EXERCISE:
Print exactly the lines below between the line holding "Task: Select the top native.Float32 node box" and the line holding "829x357 pixels.", inclusive, and nothing more.
··· RECORDS FOR THIS EXERCISE ···
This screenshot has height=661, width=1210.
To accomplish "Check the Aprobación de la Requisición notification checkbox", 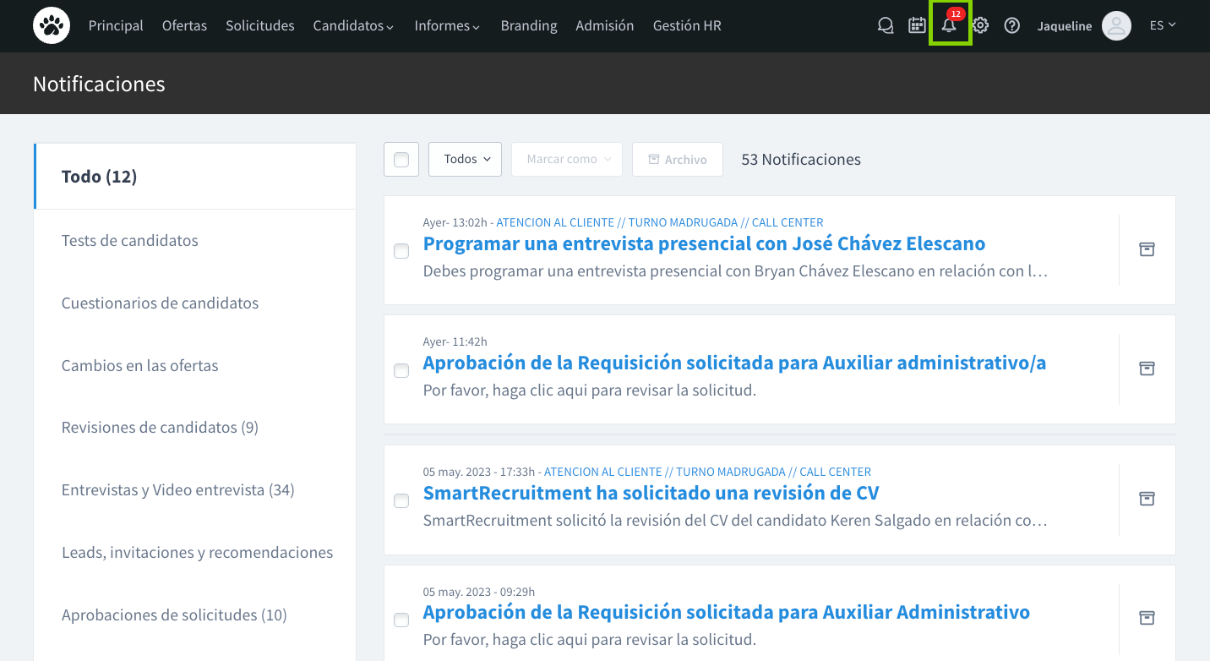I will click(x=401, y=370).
···
··· RECORDS FOR THIS EXERCISE ···
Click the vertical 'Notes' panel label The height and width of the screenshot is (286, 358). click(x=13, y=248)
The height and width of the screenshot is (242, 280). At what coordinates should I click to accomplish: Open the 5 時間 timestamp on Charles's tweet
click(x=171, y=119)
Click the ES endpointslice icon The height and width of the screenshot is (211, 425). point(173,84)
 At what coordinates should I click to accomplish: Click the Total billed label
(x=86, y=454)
···
··· RECORDS FOR THIS EXERCISE ···
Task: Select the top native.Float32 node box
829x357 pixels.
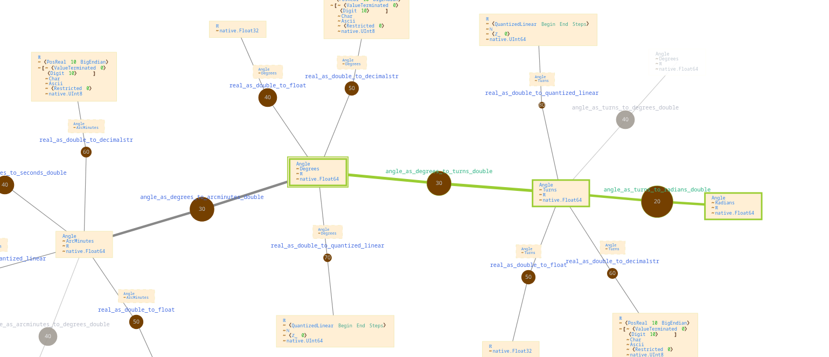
···
RESPONSE TO THIS TASK:
Task: Select the top native.Float32 node box
829x357 pixels.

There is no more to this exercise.